The information is easily obtainable by the hospitals and can be submitted electronically to the health department without extra work. That is important because bioterrorism surveillance systems that are labor-intensive will likely falter as vigilance inevitably wanes, DeMaria noted. The system has provided the secondary gain of improving communication between public health and clinical sectors. The threshold for investigation occurs at two orders of magnitude above baseline, which thus far has occurred with influenza ED visits and those associated with a large trauma event such as a bus crash, he said.
Sometimes, the threshold will be reached simply out of random chance, as ED visits increase for no single reason. "The question is, we don’t know how big an event has to happen [to be detected]," DeMaria said.
The CDC is interested in such bioterrorism surveillance systems, and also may seek to apply its existing hospital sentinel networks, including the National Nosocomial Infections Surveillance system, said Steve Solomon, MD, chief of special studies activity in the CDC division of healthcare quality promotion. National concerns about patient safety and bioterrorism have created a "tsunami of money" to address such issues, Solomon told HICPAC members. "We have a lot of concerns about the surveillance and response needs," he said. "We are seeking a small trickle of that tidal wave of funds."

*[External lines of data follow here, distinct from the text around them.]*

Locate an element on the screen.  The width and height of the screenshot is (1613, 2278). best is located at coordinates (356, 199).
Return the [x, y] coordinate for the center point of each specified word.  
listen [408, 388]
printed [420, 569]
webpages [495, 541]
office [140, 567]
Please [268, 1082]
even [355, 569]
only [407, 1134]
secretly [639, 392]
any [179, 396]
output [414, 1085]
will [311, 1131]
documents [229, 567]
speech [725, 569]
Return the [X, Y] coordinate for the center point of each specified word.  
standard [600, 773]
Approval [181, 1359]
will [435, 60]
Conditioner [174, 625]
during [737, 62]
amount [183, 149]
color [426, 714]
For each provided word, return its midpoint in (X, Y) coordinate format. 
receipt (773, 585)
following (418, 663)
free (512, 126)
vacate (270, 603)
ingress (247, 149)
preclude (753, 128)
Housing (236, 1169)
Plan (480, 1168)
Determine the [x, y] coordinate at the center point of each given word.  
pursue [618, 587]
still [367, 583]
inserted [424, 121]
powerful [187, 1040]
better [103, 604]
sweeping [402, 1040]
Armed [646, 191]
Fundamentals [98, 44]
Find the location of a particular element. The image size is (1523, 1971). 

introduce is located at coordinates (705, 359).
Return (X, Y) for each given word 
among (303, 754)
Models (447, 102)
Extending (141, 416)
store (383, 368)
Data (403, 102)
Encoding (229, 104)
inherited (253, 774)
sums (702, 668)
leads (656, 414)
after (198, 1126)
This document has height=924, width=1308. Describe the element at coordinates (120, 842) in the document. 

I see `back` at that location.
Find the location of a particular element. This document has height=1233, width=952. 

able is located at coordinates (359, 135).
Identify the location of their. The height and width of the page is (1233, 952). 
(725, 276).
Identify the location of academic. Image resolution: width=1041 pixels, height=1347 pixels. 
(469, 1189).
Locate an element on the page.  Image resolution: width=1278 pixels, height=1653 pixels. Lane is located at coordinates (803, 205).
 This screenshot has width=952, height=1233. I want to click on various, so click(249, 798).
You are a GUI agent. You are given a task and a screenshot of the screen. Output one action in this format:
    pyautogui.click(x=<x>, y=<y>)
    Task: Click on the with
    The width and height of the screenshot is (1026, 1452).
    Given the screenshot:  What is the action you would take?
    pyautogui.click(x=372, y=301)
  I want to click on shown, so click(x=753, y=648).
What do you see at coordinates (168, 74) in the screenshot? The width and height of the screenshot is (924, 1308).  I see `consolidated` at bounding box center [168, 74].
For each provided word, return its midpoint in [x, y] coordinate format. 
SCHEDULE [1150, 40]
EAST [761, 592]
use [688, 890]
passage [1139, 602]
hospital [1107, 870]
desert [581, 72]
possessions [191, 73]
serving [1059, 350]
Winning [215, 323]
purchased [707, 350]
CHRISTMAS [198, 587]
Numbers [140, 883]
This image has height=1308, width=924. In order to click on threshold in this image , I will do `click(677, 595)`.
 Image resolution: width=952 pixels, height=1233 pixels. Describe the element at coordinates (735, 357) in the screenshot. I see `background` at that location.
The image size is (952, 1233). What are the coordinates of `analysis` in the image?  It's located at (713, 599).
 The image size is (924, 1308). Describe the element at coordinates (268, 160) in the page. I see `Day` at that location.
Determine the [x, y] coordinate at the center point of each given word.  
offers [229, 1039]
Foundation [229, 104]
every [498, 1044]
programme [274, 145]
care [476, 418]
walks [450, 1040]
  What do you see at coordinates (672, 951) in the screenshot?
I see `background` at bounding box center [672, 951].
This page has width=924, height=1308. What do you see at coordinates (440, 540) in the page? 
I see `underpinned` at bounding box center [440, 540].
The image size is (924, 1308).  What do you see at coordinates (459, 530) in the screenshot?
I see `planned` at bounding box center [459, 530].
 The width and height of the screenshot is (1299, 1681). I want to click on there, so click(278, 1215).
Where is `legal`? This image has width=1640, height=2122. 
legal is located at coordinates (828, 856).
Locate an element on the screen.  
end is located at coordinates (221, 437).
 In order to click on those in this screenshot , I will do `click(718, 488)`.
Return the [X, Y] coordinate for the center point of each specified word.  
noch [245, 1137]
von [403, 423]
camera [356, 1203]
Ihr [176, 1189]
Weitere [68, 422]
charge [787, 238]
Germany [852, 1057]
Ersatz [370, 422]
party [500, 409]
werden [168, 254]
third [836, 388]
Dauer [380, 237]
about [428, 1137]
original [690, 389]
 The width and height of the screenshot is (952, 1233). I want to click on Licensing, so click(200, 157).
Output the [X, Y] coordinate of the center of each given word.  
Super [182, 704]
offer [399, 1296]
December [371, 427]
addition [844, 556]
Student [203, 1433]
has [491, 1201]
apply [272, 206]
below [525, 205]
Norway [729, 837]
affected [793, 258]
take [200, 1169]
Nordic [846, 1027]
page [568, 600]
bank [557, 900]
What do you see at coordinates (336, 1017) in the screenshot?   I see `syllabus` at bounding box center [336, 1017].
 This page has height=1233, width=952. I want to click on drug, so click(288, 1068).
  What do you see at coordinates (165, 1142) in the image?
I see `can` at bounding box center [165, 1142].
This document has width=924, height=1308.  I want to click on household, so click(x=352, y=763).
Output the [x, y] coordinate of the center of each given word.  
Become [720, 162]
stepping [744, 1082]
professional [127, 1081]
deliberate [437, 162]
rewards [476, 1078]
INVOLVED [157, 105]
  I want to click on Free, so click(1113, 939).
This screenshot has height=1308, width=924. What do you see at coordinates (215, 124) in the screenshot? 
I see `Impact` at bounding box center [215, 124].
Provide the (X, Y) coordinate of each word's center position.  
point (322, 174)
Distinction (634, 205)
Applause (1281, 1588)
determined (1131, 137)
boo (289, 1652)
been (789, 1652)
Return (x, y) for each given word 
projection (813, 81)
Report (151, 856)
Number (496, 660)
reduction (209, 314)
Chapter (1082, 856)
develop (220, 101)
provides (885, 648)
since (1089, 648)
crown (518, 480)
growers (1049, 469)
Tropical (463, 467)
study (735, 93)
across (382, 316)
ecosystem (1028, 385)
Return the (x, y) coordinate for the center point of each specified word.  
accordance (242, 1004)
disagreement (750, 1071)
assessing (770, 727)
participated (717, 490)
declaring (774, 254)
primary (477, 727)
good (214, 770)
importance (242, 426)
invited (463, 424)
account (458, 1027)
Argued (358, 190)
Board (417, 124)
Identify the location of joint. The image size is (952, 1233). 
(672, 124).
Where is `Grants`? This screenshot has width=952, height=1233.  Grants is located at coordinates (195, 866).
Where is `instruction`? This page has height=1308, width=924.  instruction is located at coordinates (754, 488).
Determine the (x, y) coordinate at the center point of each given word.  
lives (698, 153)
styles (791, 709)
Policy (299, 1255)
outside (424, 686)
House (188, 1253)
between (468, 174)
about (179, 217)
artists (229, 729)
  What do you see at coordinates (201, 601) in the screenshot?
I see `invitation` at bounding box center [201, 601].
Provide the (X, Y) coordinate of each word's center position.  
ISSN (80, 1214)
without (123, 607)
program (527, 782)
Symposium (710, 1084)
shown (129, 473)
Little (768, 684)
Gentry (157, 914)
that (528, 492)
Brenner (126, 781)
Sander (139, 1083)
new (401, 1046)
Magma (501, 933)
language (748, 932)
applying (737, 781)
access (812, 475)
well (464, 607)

Ultimately, the CDC may help shape a national system or contribute to a "mosaic" of systems that track surrogate markers such as severity of illness in "real time," he said. The research and development needs for such a system are in the ballpark of $120 million to $180 million, which may be available in the current climate over the next four or five years, he said. There is considerable interest being expressed from health care-related industries in partnering with the CDC on such efforts. "They are standing in line," Solomon told HICPAC members. "The phone is ringing off the hook. We are trying to figure out who is the best partner."